He said nothing as he pulled her down the cold, dark staircase.
She tried to struggle, but every move was met with a tightening of his viselike grip.
She had to get out of here.
Oh god, she had to escape.
She fumbled for the hex bracelet she wore on her free hand. Luminaria, in her wisdom, had made her wear it.
Now it could save Anna.
She fingered it until she selected the correct hex.
Before she could do anything, the wizard pushed into her, using his bulk to knock her against the wall. Her bracelet fell from her grasp and into the darkness.
As his face jerked past a slice of moonlight, she saw his wide-open, white-rimmed eyes.
She screamed, but there was no one to hear. Her voice echoed up and down the spiral staircase.

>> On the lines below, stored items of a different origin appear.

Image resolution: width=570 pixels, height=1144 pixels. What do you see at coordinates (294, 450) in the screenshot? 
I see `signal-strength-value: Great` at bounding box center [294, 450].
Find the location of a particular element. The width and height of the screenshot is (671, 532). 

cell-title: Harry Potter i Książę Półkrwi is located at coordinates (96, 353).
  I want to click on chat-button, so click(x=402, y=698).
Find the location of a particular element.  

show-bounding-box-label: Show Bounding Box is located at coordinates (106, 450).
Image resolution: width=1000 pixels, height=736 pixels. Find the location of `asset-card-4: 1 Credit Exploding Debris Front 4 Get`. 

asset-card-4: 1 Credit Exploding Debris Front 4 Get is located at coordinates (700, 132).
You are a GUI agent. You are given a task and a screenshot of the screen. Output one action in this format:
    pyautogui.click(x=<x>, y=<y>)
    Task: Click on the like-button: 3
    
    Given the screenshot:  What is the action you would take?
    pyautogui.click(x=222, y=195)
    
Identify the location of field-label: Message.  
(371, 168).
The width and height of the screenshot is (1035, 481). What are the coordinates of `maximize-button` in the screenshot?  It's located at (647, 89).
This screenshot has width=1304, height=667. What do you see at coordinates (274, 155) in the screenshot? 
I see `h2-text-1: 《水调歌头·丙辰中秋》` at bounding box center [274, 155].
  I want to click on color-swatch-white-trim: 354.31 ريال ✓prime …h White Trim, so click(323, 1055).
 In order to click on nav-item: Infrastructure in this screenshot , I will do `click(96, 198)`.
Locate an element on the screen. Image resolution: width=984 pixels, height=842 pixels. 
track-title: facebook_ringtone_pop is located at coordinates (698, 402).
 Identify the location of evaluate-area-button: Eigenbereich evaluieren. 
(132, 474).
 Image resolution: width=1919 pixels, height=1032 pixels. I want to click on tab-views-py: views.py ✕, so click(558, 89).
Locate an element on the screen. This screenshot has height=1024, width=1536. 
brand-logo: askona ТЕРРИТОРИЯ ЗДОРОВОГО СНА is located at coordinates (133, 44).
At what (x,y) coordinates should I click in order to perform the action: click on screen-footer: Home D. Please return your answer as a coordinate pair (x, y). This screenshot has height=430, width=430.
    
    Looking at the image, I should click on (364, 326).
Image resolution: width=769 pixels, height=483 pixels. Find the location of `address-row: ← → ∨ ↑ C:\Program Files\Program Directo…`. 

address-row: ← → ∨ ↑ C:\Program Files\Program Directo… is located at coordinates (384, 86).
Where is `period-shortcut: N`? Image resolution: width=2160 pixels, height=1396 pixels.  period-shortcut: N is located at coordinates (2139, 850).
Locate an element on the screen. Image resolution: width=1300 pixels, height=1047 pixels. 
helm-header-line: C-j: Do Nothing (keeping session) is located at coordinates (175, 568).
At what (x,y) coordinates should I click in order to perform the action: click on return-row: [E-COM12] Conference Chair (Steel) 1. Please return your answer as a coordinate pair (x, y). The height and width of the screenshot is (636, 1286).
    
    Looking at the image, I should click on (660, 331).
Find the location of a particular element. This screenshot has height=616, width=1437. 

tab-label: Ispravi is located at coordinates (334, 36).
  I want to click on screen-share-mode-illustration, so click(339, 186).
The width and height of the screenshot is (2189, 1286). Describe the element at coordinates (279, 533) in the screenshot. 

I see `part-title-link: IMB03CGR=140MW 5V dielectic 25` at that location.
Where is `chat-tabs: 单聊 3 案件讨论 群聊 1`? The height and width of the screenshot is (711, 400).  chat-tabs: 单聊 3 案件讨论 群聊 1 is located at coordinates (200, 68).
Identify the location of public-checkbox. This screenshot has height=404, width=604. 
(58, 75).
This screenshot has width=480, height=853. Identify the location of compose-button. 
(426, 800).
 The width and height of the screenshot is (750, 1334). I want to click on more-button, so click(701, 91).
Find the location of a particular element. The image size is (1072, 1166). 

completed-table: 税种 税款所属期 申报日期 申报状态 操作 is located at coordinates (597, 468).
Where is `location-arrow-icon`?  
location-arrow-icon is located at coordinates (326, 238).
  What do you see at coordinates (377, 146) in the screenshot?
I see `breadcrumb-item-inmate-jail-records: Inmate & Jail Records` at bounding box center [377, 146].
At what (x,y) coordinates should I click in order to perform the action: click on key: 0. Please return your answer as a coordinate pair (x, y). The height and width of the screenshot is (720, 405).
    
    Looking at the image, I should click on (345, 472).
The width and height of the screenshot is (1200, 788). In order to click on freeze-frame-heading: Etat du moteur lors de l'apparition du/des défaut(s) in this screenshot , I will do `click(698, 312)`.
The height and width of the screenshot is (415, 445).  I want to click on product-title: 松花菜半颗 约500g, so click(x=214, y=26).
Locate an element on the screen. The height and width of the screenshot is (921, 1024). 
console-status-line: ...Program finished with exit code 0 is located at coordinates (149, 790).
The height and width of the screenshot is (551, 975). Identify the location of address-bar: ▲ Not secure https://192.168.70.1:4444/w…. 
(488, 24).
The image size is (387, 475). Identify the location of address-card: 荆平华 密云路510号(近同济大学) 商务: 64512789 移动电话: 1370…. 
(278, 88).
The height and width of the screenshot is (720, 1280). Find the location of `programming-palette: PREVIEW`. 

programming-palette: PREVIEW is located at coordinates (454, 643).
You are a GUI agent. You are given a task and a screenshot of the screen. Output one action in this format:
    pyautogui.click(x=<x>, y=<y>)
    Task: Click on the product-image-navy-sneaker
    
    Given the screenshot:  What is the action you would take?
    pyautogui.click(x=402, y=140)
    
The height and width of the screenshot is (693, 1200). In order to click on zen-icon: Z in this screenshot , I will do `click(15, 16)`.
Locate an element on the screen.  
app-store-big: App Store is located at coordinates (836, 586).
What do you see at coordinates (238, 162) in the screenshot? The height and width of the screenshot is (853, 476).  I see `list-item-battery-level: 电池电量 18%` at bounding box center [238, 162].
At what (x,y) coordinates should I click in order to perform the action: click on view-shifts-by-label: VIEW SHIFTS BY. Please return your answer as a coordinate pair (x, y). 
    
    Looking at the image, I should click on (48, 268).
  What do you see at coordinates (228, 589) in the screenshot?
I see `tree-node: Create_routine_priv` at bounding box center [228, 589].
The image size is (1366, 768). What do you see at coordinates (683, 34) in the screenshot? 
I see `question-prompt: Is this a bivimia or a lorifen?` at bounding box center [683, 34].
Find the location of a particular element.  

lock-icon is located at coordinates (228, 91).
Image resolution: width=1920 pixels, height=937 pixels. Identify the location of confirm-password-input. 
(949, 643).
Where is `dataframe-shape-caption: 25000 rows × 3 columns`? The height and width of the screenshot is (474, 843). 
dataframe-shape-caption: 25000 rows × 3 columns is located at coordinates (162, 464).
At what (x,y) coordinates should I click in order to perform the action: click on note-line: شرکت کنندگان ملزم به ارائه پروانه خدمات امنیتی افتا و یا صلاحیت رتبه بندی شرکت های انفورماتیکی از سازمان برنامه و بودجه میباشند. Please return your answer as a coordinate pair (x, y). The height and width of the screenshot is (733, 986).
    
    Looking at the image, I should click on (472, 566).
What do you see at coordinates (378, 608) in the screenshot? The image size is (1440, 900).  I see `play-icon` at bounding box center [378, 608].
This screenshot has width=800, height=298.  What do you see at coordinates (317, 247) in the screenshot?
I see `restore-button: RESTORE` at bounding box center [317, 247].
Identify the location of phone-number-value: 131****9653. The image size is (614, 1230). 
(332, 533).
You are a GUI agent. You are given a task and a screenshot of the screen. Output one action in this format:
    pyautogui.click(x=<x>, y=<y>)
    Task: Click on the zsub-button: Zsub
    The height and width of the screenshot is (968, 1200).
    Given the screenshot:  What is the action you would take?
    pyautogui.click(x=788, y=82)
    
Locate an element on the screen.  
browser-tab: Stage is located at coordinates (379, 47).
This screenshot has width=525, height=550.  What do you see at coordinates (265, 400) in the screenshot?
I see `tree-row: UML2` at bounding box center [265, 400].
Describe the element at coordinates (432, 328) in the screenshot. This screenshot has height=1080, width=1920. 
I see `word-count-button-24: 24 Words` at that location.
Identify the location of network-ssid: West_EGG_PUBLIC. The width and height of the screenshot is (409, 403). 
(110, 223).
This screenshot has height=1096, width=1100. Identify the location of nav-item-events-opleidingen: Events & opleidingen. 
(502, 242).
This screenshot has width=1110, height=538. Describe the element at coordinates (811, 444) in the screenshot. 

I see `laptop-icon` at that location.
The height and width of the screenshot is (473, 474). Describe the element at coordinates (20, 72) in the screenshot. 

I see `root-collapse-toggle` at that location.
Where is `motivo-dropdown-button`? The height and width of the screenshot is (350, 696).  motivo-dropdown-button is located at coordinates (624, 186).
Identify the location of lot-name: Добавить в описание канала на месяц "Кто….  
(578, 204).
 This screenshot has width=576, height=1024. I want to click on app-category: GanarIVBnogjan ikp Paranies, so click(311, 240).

With a fast, practiced move, the wizard caught hold of her free wrist, and twisted it hard.
She fell to her knees. It was that or let her arm break.
With a stuttering, caught breath, she whimpered.
The wizard stood over her, his dark figure cut against the shadow of the stairwell, outlined by the silvery moonlight.
He dropped her wrists and flicked his hand to the side as he stood back.
Though his stone cold fingers no longer crushed her wrist, the grip was somehow still there.
“Come with me.” He turned, secured one hand languidly in the pocket of his jeans, and walked leisurely down the stairs, each thump of his footfall slow and deliberate.
That phantom grip was still around her wrist, and it dragged her forward.
She tried to fight it, she tried to hook her fingers around the lip of the window above her, but she was yanked forward.
She screamed, the strangled noise echoing sharply down the winding staircase.
She had to scuttle forward, pushing against the wall with her free hand so she could keep up with the grip. Its ghostly influence relentlessly pulled her forward, and if she didn’t keep up with it, her wrist would snap clean off.
The wizard did not once turn to look at her. He slowly, almost ponderously walked down the stairs, one hand still hooked in his pocket, the thumb tucked into the denim while his fingers tapped his leg.
As they descended, they passed the occasional window, moonlight cascading into the shadowy stairwell and lighting up the wizard’s side, face, and back.
“Just … let me go,” she whimpered.
He said nothing.
“It won’t work. They’ll catch you,” she tried to reason with him.
He said nothing.
“People know I came here tonight. They’ll come looking for me.” She stuttered as she stumbled into the wall, only to be dragged forward again.
The wizard didn’t even turn to her.
“It won’t work,” tears trembled down her cheeks, each drop cutting an erratic pattern down her blotchy skin as she was jerked down stair after stair.
“It will.” The wizard half inclined his head over one shoulder.
All she saw was one eye and a flash of his smooth forehead. It wasn’t enough to note his full expression, but it was enough to sicken her.